Of a total of 153 patients receiving therapy with PI3K/mTOR inhibitors, partial response occurred in 17 (11%), including 2 (15%) of 13 PTEN-negative patients, 3 (6%) of 50 PTEN-positive patients, and 12 (13%) of 90 patients with reduced PTEN expression. There was no significant difference in rate of partial response between PTEN-positive patients and patients with negative or reduced PTEN expression (6% vs 14%, P = .27).

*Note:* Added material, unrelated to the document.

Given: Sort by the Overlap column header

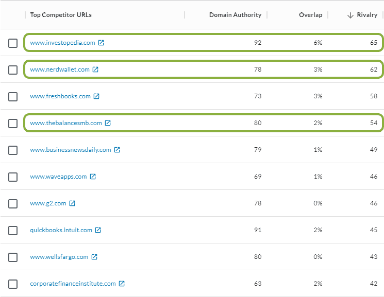Looking at the screenshot, I should coord(310,15).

MAPK Mutations More Common with Altered PTEN
While it was found that alteration of PTEN function did not predict response to treatment with PI3K/mTOR inhibitors, the investigators also found that MAPK mutations were significantly more common in patients with altered PTEN function. In particular, among the 206 patients tested, these mutations were found in 72 (50%) of 144 patients with negative or reduced PTEN expression, compared with 20 (32%) of 62 PTEN-positive patients (P = .02).
The investigators thus concluded that PTEN status alone cannot be used to predict sensitivity to PI3K/mTOR inhibitors, possibly because patients with negative or reduced PTEN expression have a greater frequency of simultaneous MAPK mutations.
In commenting on the implications of the study, Dr. Janku stated, “We believe that these findings have considerable clinical relevance. Preclinical models have demonstrated that PTEN loss can be associated with increased PI3K/AKT/mTOR signaling and sensitivity to PI3K pathway inhibitors. However, our data suggest that this effect can be compensated for by an increased rate of MAPK pathway mutations, which can ultimately lead to therapeutic resistance. This finding warrants further investigation, since many PI3K pathway inhibitors are entering the clinical arena.”■
Disclosure: Dr. Januka has received research funding from Novartis.
1. Janku F, Broaddus R, Bakkar R, et al: PTEN assessment and PI3K/mTOR inhibitors: Importance of simultaneous assessment of MAPK pathway aberrations. 2012 ASCO Annual Meeting, Abstract 10510. Presented June 5, 2012.